В Каире я получила письмо от мамы. Между нею и Николаем Борисовичем произошло окончательное объяснение, после которого мама уехала в Петербург к сестре. Начался второй ее развод. Хотя я должна была ожидать подобной развязки, мамино письмо меня потрясло, и я почувствовала ненужность своего пребывания в Африке в то время, когда на Пречистенском бульваре происходят великие события. Я вспомнила и «золотой век» отношений дяди Коли и мамы, который я еще застала, и крушение этого «золотого века» с переездом в Большой удельный дом, их частые размолвки во время совместной жизни и покаянные, полные самобичевания письма дяди Коли, как только мама куда-нибудь уезжала.
И в эти неустойчивые отношения за последние годы влился новый элемент: увлечение дяди Коли Елизаветой Ивановной Найденовой, увлечение платоническое, им самим, может быть, в первый период не осознанное, но перешедшее впоследствии в нечто маниакальное. Этой несчастной любви Николай Борисович остался верен до самой смерти, может быть потому, что Найденова была к нему вполне равнодушна, а все несбыточное имело для дяди Коли особую ценность. Но об этом речь будет впереди!

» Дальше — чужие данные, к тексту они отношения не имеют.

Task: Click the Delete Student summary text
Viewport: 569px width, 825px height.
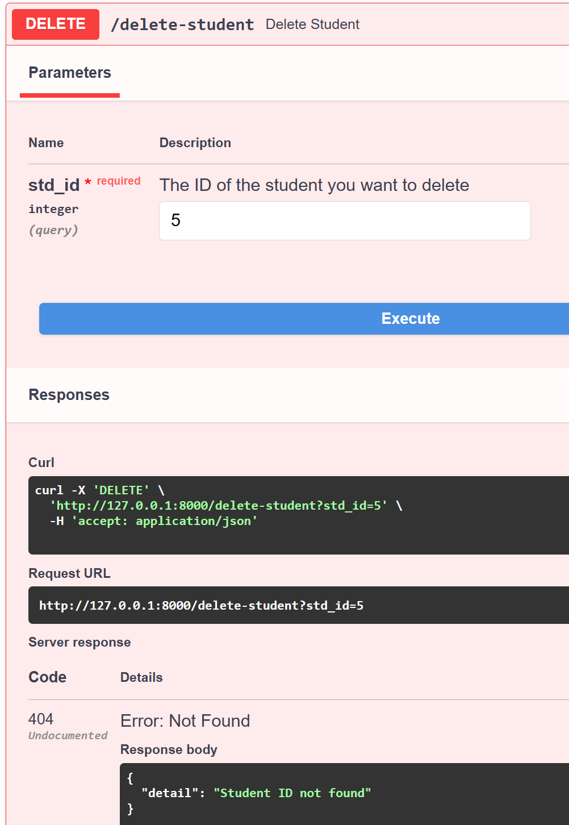Action: (312, 24)
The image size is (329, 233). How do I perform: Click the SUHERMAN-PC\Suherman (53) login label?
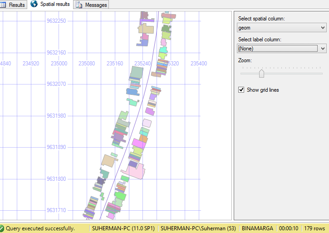coord(198,228)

Гелуан, самая южная точка нашего путешествия, был достигнут; время отпуска Бориса истекало, надо было тем же путем возвращаться домой. Я ехала домой с тяжелым чувством — будущее представлялось мне туманным. Удельный дом для меня уже не существовал, а главное, отношения с Борисом вызывали во мне какое-то недоумение; вспомнились дети из сказки Метерлинка, в руках которых Синяя Птица, символизирующая счастье, — вдруг поблекла.
В Москве меня очень трогательно встретил дядя Коля, осунувшийся, нервный, жалкий. Борис сразу уехал по служебным делам в Калугу, я же прожила с дядей Колей несколько печальных дней в опустевшем Удельном доме, куда скоро должен был переехать новый начальник округа Голенко. Николай Борисович подал в отставку, снял небольшой домик из трех комнат на Собачьей площадке (принадлежавший Александру Трофимовичу Обухову) и собирался переехать туда с нашей старой прислугой Наташей, взявшейся вести его хозяйство. С осени 1914 года он, при содействии Александра Ивановича Южина, был включен в труппу Малого театра под своим неизменным псевдонимом Юрин.